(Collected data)
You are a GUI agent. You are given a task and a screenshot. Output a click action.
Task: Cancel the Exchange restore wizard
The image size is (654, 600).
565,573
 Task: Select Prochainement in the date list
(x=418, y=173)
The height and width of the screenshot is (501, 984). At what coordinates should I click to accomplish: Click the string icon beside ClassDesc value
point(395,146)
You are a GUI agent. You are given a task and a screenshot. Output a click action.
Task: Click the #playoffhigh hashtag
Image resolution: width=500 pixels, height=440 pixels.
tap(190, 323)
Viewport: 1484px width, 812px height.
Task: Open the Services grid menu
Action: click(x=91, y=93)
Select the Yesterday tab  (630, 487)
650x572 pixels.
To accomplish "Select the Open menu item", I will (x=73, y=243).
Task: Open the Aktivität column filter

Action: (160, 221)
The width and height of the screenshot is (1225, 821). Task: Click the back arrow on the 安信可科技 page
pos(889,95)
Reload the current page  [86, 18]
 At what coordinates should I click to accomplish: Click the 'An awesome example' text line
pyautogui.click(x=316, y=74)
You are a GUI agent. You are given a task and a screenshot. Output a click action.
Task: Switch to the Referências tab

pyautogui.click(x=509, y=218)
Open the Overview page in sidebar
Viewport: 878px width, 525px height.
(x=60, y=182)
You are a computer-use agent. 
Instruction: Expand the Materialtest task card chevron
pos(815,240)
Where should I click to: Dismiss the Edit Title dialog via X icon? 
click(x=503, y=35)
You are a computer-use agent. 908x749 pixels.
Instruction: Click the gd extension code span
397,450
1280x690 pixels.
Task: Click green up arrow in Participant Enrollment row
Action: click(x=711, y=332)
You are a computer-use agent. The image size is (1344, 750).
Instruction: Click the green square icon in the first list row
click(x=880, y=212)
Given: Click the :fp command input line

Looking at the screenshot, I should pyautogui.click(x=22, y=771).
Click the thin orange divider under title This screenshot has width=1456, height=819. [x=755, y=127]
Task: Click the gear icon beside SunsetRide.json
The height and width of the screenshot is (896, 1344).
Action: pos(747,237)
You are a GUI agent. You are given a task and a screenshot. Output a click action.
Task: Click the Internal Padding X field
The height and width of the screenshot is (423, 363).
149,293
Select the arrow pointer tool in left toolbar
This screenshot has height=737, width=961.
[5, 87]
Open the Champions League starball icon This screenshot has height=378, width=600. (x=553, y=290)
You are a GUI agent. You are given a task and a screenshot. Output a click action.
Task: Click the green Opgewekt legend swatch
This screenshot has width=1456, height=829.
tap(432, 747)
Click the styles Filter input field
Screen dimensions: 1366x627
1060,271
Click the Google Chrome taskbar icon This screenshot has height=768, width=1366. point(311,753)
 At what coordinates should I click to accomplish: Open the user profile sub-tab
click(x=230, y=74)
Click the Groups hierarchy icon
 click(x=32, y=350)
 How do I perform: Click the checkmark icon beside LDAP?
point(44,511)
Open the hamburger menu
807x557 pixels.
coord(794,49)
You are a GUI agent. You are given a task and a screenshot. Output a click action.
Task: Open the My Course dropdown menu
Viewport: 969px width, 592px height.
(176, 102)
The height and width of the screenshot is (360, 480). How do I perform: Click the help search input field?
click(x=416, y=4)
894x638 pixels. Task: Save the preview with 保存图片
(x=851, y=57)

### Activity
Please return every line in the data that includes the string "computer".

### Response
You are a computer-use agent. 
You are a computer-use agent. 908x749 pixels.
You are a computer-use agent. The image size is (1344, 750).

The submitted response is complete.